The question going into this movie was whether the penguins could carry the weight of their own solo movie. Time and time again, franchises have tried putting increasing focus on side characters, only to ruin what made the first film so good, and even sometimes make us question why we liked those characters in the first place. This was the test "Penguins of Madagascar" had to pass in order to not only be a worthwhile movie, but also for the possible future success of the "Madagascar" franchise.
One of the things that the movie does well, but inconsistently, is humour. There is a joke fired about twice a minute, resulting in many funny moments, but also far more examples where a joke falls flat on its face. The opening scene featuring our protagonists Skipper, Kowalski, Private and Rico's origins is cute and funny, and features simultaneously the films funniest moment, and the most emotionally resonant. For this scene, the addition of a documentary crew determined to make an interesting documentary about penguins at any cost, proves to be a highlight.
A problem with some spin-offs is lead characters having to become more developed to suit being a lead character in the story, and making this believable for fans of the original works by in keeping with that character. Fortunately, for the most part, this is the case in the film, however there is clear examples throughout of when extra tension and characteristics are added just to add some emotional depth to the story, and sometimes this doesn't feel in tune with what we know about the protagonists.
The animation is creative for the most part, and while the character designs and background aren't exactly original, it suits the look of the film. Voicework is assisted by stars John Malkovich and Benedict Cumberbatch, who liven up the characters and really personify them.
Although it's funny, the characters stay enjoyable, the animation is solid, and the voice work is spot on, these feats are largely overshadowed by what the movie didn't do very well. The third act of the movie completely halts the progress of the first two-thirds, and the ridiculous motivation used by the main villain becomes too much of a problem to put up with as the movie nears its end.
The unbelievable added tension between main characters also clearly highlights the fact that they are not equipped to be main characters, and flaws such as the plot and lack of development of characters are joked about in meta ways, which just doesn't make up for the poorness of the storytelling. Although the audience is predominantly children, the writers aren't, and they should know better then to cover up their own laziness with such band-aid methods.
The movie struggles to work, but stays watchable with the occasional solid laugh it provides. The frenetic nature of the plot and the jokes keep the pace going so fast that no individual moments stay annoying for too long. However, because of this, no moments truly land, and the jokes and scenes in the "Madagascar" series seemed to have a lot more clarity and purpose to them.

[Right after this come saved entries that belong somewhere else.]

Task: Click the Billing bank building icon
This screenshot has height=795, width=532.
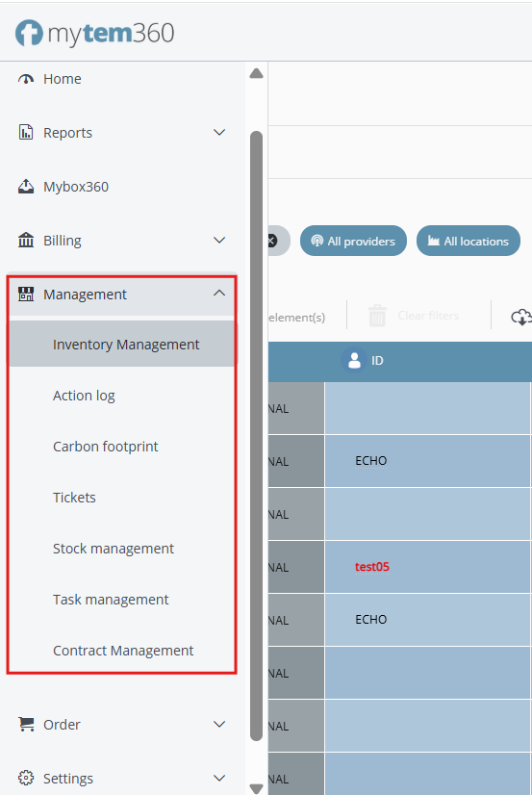Action: tap(26, 241)
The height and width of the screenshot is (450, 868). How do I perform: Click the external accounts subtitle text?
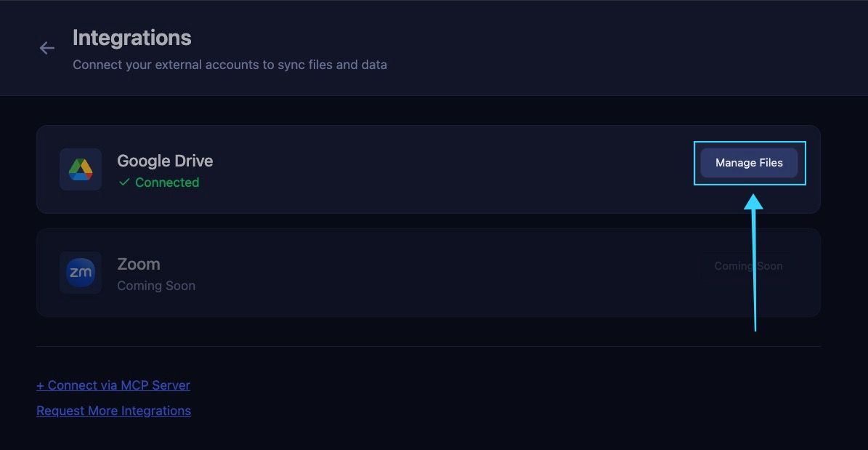(230, 65)
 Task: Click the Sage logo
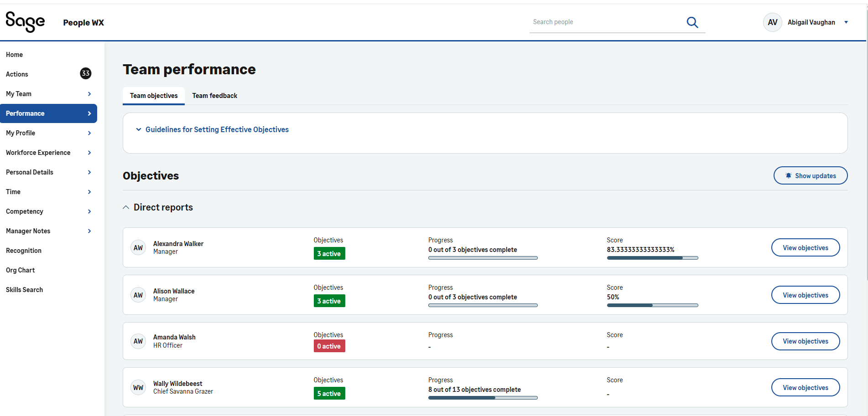[x=25, y=22]
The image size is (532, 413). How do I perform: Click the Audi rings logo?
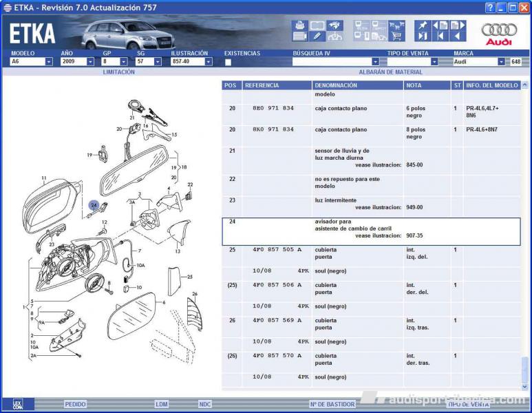point(499,30)
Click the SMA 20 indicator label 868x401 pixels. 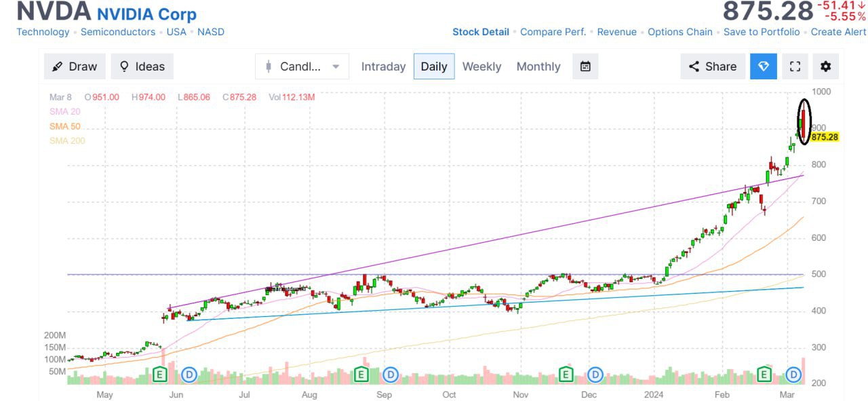(64, 111)
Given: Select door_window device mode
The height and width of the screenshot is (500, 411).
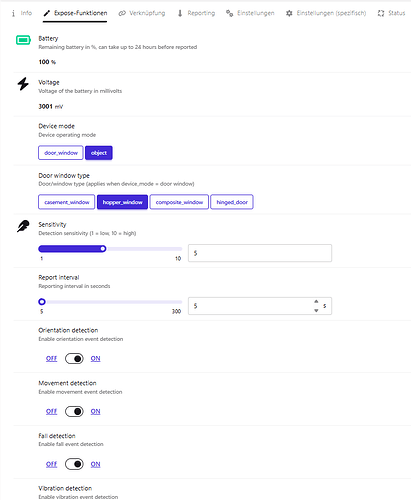Looking at the screenshot, I should pyautogui.click(x=61, y=153).
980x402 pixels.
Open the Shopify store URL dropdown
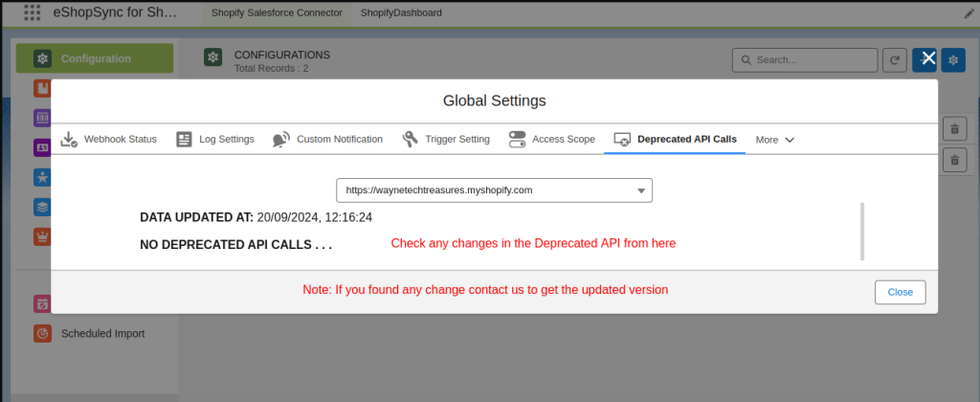point(494,190)
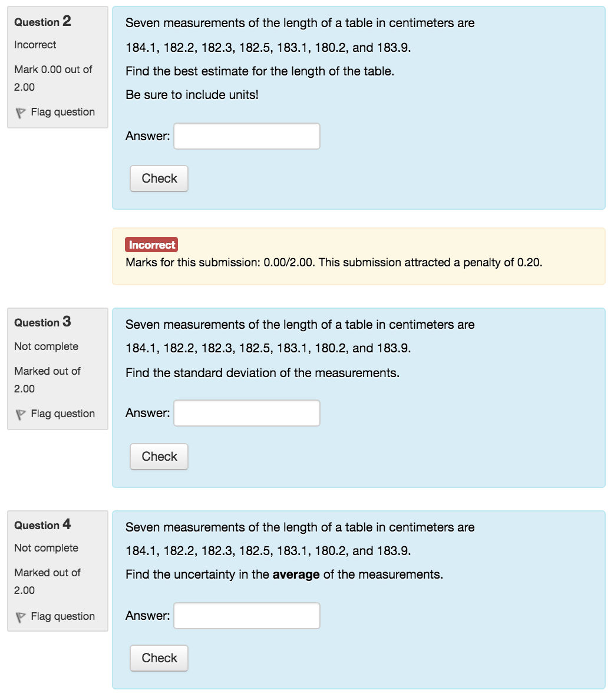Select the Incorrect status badge above the feedback

click(x=151, y=245)

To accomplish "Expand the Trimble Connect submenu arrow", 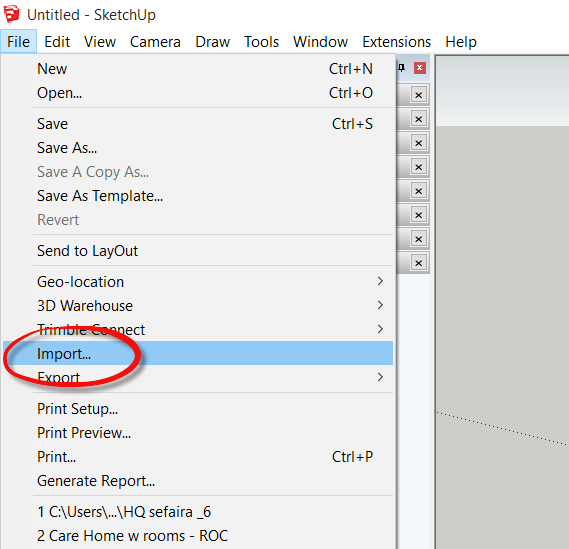I will [380, 329].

Overall, the movie doesn't achieve the already modest highs of the preceding trilogy of films, if only just for the reason that the main characters were designed as sidekicks, and the four penguins just don't make for compelling enough protagonists. The movie remains OK throughout and even good at times until the last act which becomes far less funny, and a typical and uninspired final action scene also sets this movie on a collision course directly for mediocrity, and ultimately ends up dragging the movie down into becoming a failure.